> [Assignment] Please reproduce the data exactly, though every picture must stay out.

> [Data supplied]
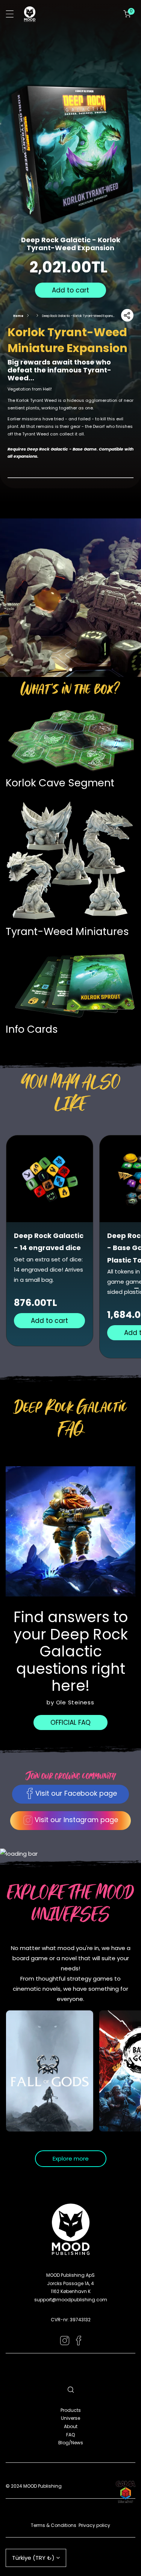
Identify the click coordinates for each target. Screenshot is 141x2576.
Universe (70, 2418)
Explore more (71, 2158)
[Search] (70, 2389)
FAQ (70, 2434)
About (70, 2426)
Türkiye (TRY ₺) (33, 2558)
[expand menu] (10, 14)
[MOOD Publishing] (29, 14)
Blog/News (70, 2442)
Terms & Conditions (53, 2525)
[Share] (127, 315)
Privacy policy (94, 2525)
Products (71, 2410)
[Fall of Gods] (49, 2071)
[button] (127, 14)
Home (18, 316)
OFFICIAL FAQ (70, 1722)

> [Reply to the exercise]
Identify the click coordinates for each target. Screenshot is 141x2576.
Universe (70, 2418)
Explore more (71, 2158)
[Search] (70, 2389)
FAQ (70, 2434)
About (70, 2426)
Türkiye (TRY ₺) (33, 2558)
[expand menu] (10, 14)
[MOOD Publishing] (29, 14)
Blog/News (70, 2442)
Terms & Conditions (53, 2525)
[Share] (127, 315)
Privacy policy (94, 2525)
Products (71, 2410)
[Fall of Gods] (49, 2071)
[button] (127, 14)
Home (18, 316)
OFFICIAL FAQ (70, 1722)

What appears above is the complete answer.